SHORT PROBLEM> Please extend the book reactions passage below, picking up after its last entry on Clockwork Prince.
--- Start TEXT PASSAGE ---
Becca Fitzpatrick - Crescendo
I really liked Hush Hush when I first read it (don't know if I'd still feel the same way now) and was really disappointed by Crescendo. Nora was being so stupid and jealous and doing one brainless thing after the other. I don't even know how many times I rolled my eyes. Silence was a little better, but it's been two years and I still haven't bought that final book.

Laurie Halse Anderson - Wintergirls
Not a bad book at all, just to be clear. But for personal reasons it was very difficult for me to read.

Sarah J. Maas - Crown of Midnight
Why, you may wonder? Because it was so good but I knew it couldn't last. At a certain point in the story things started to pile up and I knew it would all come crashing down and go horribly wrong and characters I cared about would be hurt or killed. Makes it difficult for me to read on because all I can do is watch.

Courtney Summers - Some Girls Are
Heavy subject matter combined with excellent writing made for a harrowing read. I'm glad I read it though. It's important that these things are written and talked about.

Deborah Meyler - The Bookstore
It was unrealistic and pretentious. It wasn't all bad but I wished I could have knocked some sense into our dear protagonist.

Amy Butler Greenfield - Chantress
I'd been looking forward to this one so much and it started out promising, but then the pacing slowed, it was all talking and no experiencing/showing, it was stifling because the heroine was inside all the time, and I wasn't feeling the magic. The last 20 or so percent were great again, but man did that middle drag.

Cassandra Clare - Clockwork Prince
All. The. Feels. Being scared to read on because things will go horribly wrong, yet unable to resist reading. My heart was being stabbed. Cassie Clare made me cry on Christmas at two in the morning.
--- End TEXT PASSAGE ---
--- Start GIVEN INFORMATION ---
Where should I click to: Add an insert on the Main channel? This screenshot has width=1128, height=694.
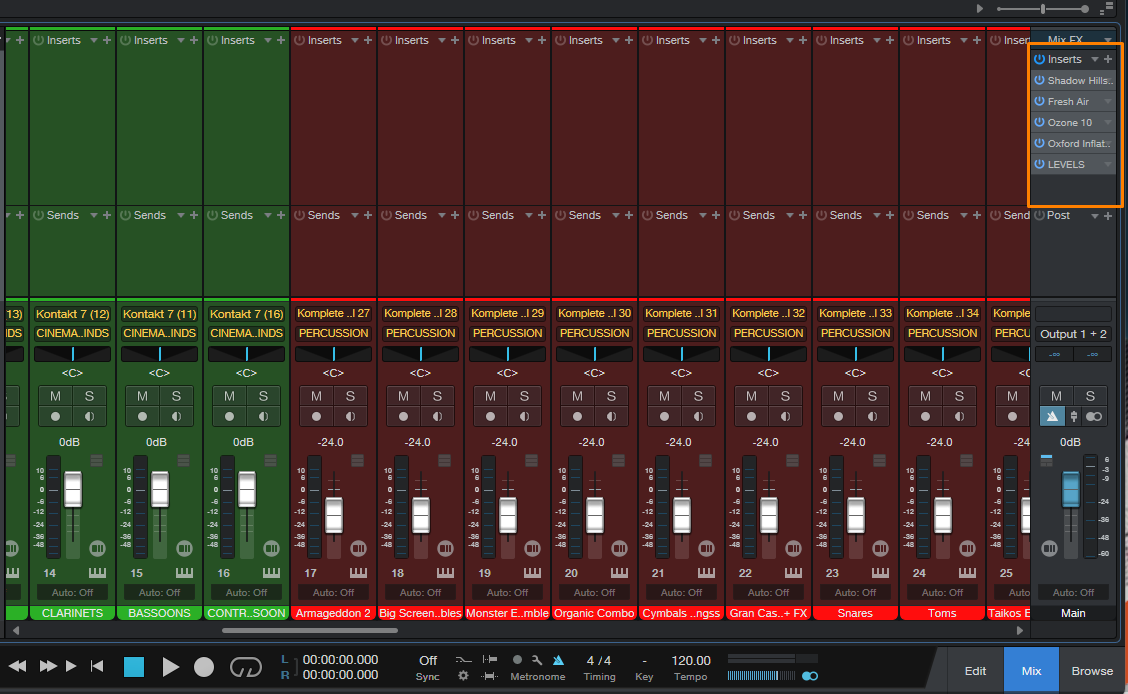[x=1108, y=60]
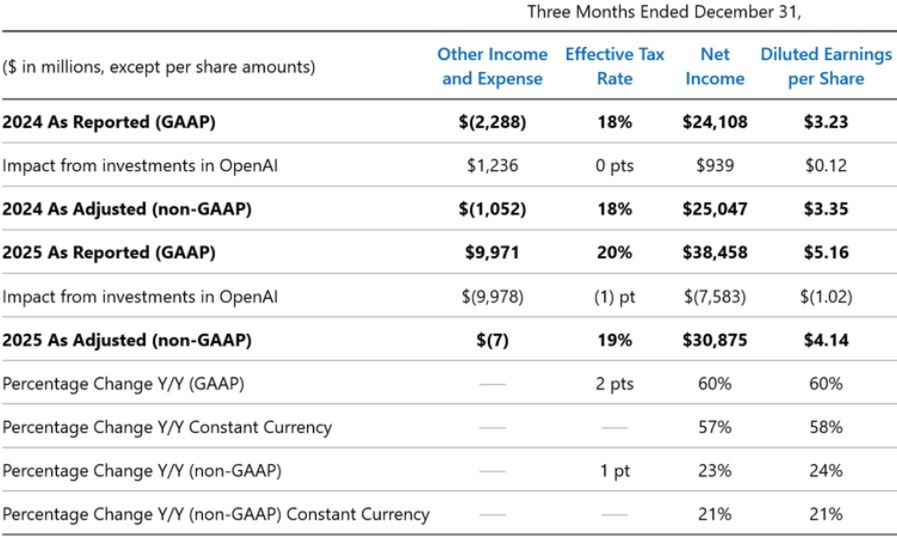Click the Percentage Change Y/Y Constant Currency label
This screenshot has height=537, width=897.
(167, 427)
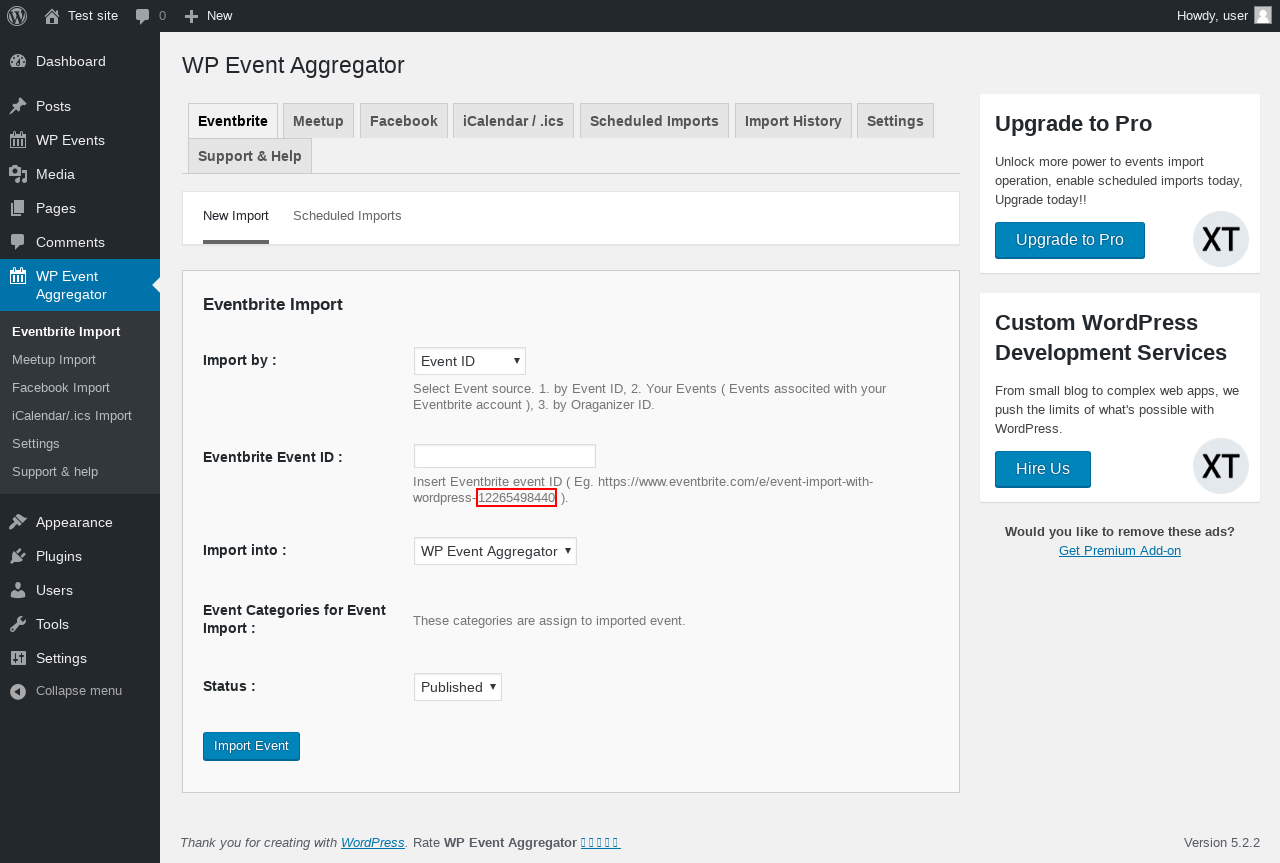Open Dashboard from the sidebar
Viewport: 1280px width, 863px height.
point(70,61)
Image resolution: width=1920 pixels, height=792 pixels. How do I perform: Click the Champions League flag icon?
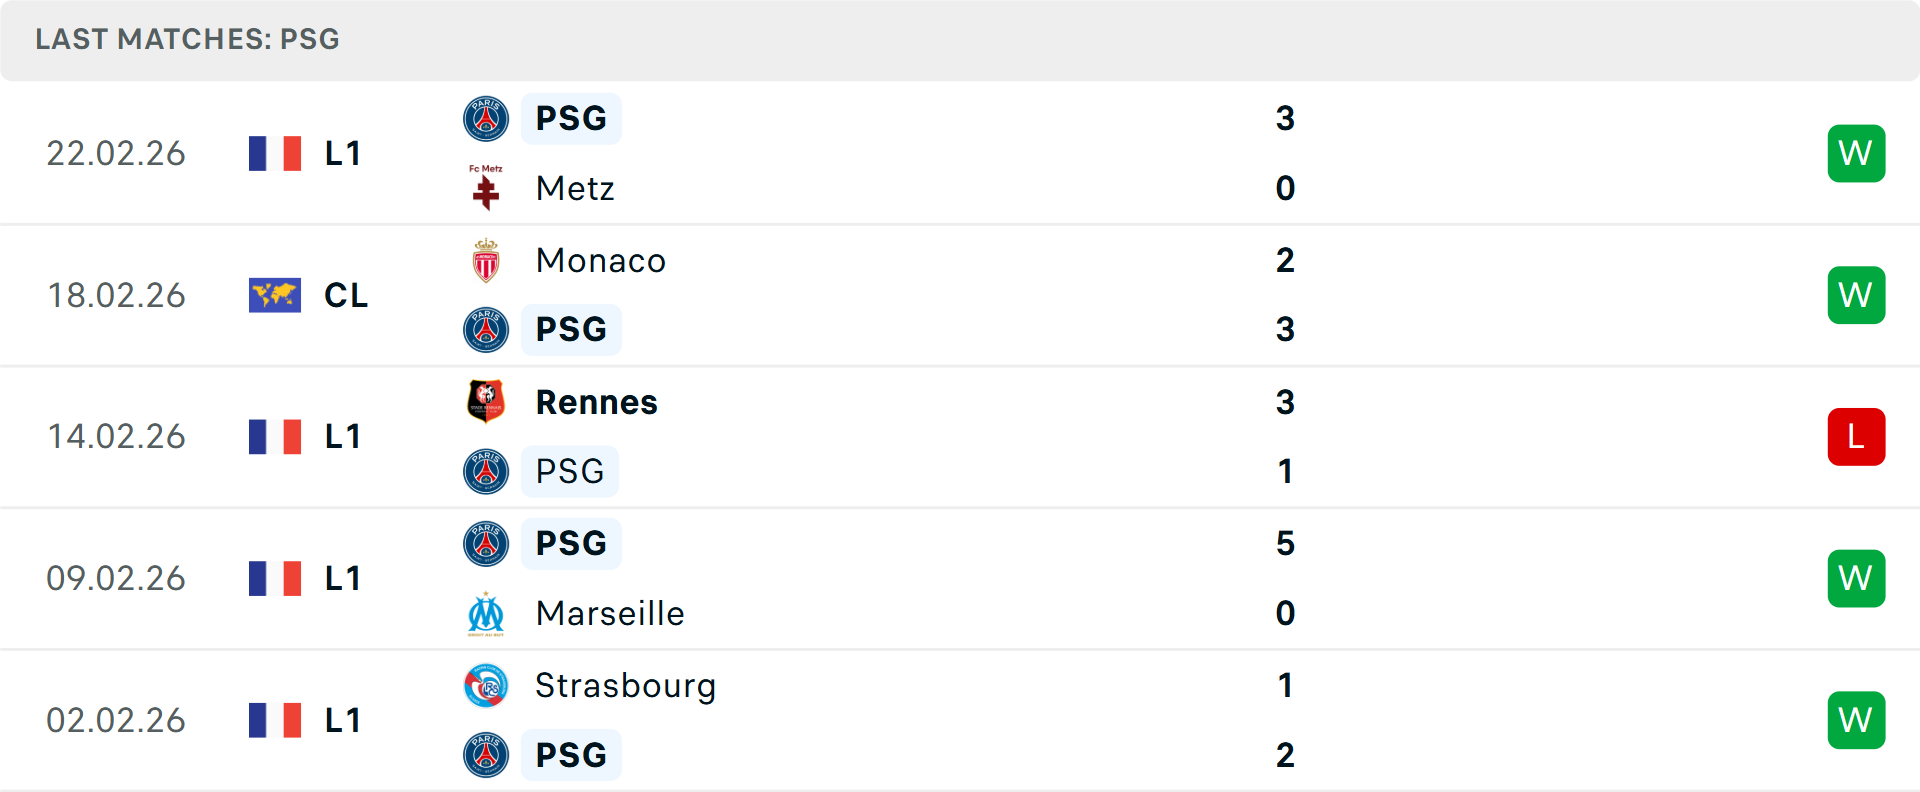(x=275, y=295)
--- End GIVEN INFORMATION ---
--- Start GIVEN INFORMATION ---
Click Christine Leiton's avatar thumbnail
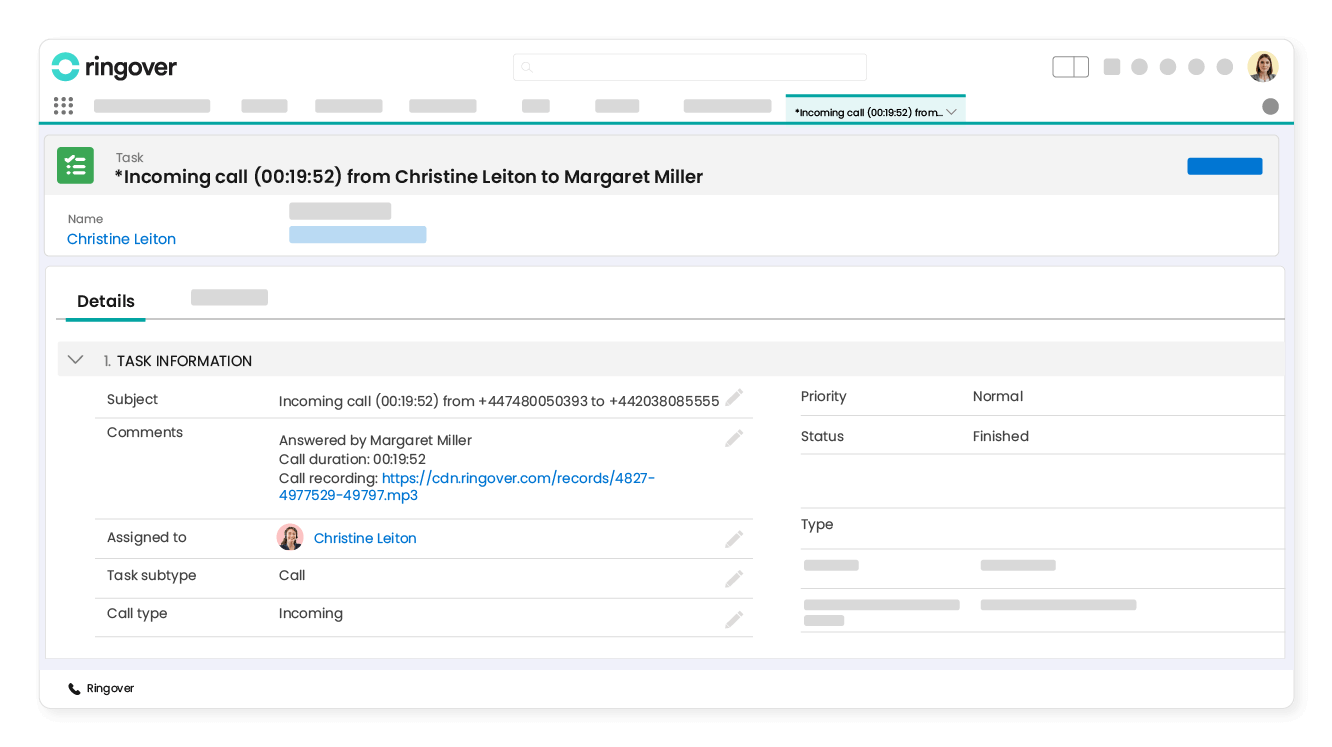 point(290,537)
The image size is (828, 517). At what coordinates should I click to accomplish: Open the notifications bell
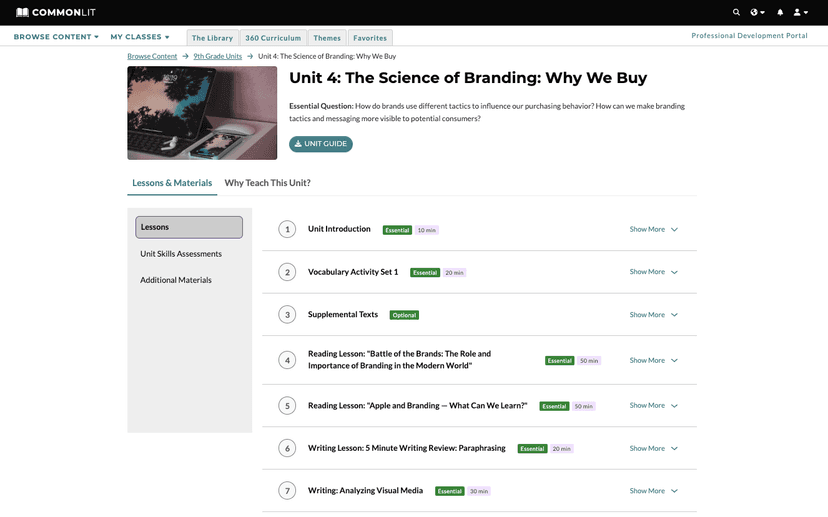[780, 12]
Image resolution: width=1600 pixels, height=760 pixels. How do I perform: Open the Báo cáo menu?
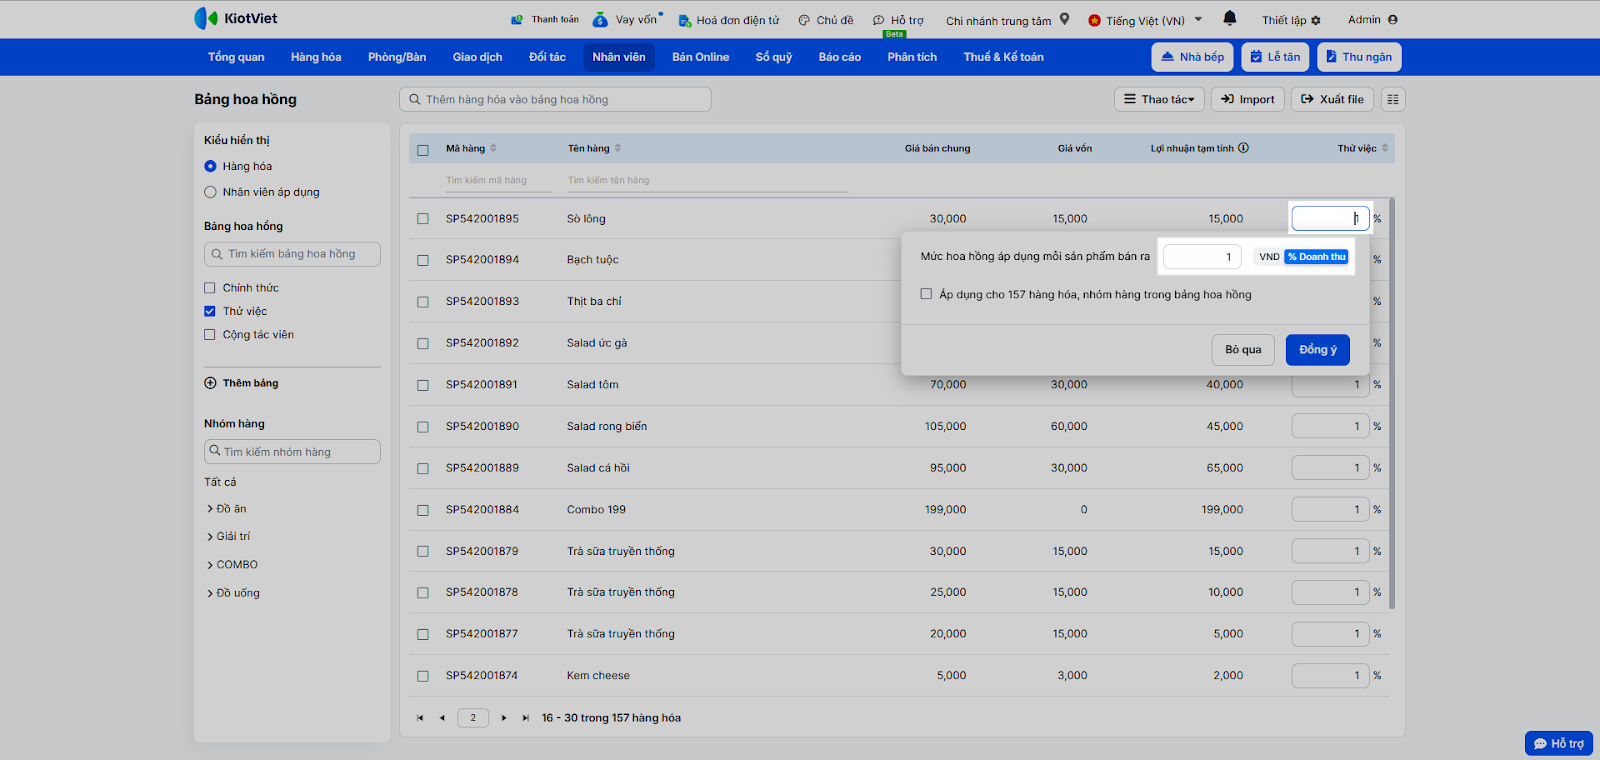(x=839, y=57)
--- End GIVEN INFORMATION ---
RESULT OF THE TASK>
John Dos Passos - Manhattan Transfer
This book starts in the 1890s or so and spans all the way to the 1920s. There are at least 50 characters, some of whom reappear and some not. The narrative is very complex and not necessarily coherent but once I got into it, I found it irresistible and ended up really loving it. Just the way Dos Passos really gets into the characters' hearts and minds and describes the everyday gains and losses of their lives. The sadness and the hopes. I need to re-read it.

I think if I set my mind to it I could come up with many more. James Joyce's Ulysses was definitely hard to read, so was Bleak House by Charles Dickens (very bleak indeed, and like 1000 pages). And I could have listed a lot of books under 'annoying' but I think that adjective is not very precise or useful when it comes to describing a book or protagonist.
Were any of my picks hard for you to read as well? And what books did you settle on?

Tuesday, July 2, 2013

Top Ten Tuesday: Most Intimidating Books

Top Ten Tuesday is a weekly feature hosted by The Broke and the Bookish. Every week they post a new topic that the participants come up with a top ten list for.

This week's topic: top ten most intimidating books (size, content, hype...)


This is actually quite hard. Let's see what books I can remember...



George R.R. Martin - A Song of Ice and Fire series
Super-intimidating because of the sheer size of it! I love the Game of Thrones TV show, and I really want to read the books, but at the moment I just don't have time for a bunch of such huge books.


Laurie Halse Anderson - Speak
Here it's the topic that intimidates me. I think it's so, so important that someone writes about date rape, but I know I'm going to have a hard time reading this book. I read Wintergirls and it really sent me into a downward spiral. That speaks for Anderson's writing, but taking a dive into my hole is always dangerous and painful.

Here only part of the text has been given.